The Department of Homeland Security has been pursuing relationships with major US corporations for a while now, and not just those companies that operate critical infrastructure like energy or electric firms. Indeed, the first company to sit on a National Response Coordination Center board with DHS was Target Corporation, purveyor of household goods and not exactly a vital national security interest.
In his speech at the Chamber in 2011, Ridge seemed very excited about the merger of corporate and government power in the realm of "national security." Below are some choice quotes. Watch it here.

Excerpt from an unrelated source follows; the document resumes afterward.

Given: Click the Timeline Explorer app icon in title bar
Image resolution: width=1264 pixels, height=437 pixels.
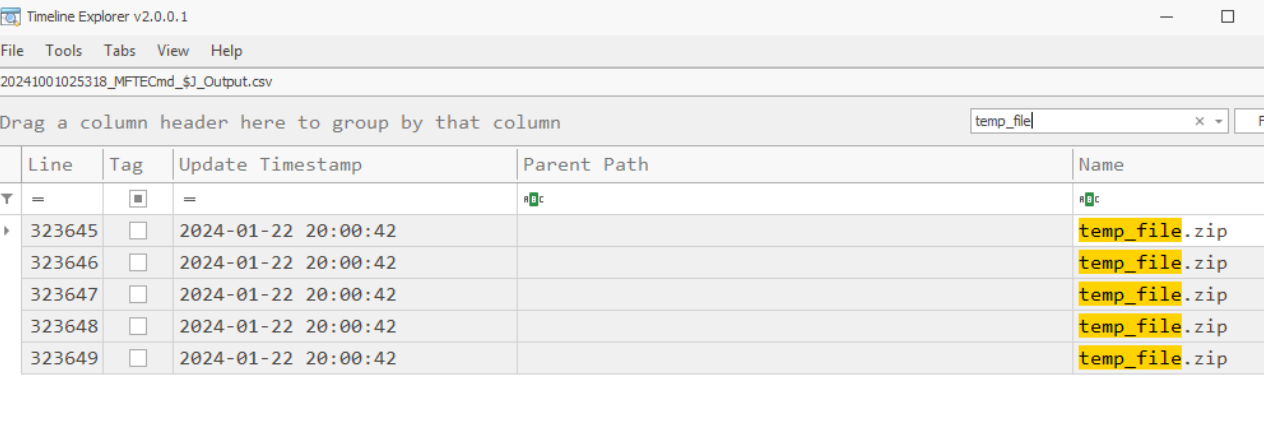Looking at the screenshot, I should coord(10,16).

"If you think about the last ten years, one thing we've demonstrated to ourselves and to the rest of the world is our own undeniable resiliency. We went from knees bent in prayer to the formation of a plan to make our country safer and more secure, and we've become, certainly, stronger and more secure."
On civil liberties and Constitutional protections: "We always thought it was very important to maintain the integrity of the American brand."
"Homeland security is a federal department, but it is not the exclusive province of the federal government….A national mission means an integrated mission. Partnerships, partnerships, partnerships."
"We need the private sector more involved at the table, not less. Border security, cyber security….Whereever you go, you're going to find yourself in need of that critical partnership between the public sector and the private sector."
"It's a multi-generational threat and a war. And for that reason we must always view security as an ongoing process, not an end point."
"You can bring Bin Laden to justice, but the idea — that ideology, that belief system — as long as it has appeal to even the smallest number of individuals within the broader Muslim population of a billion plus, the global scourge of terrorism will be with us. We are safer. We are more secure. But the threat remains."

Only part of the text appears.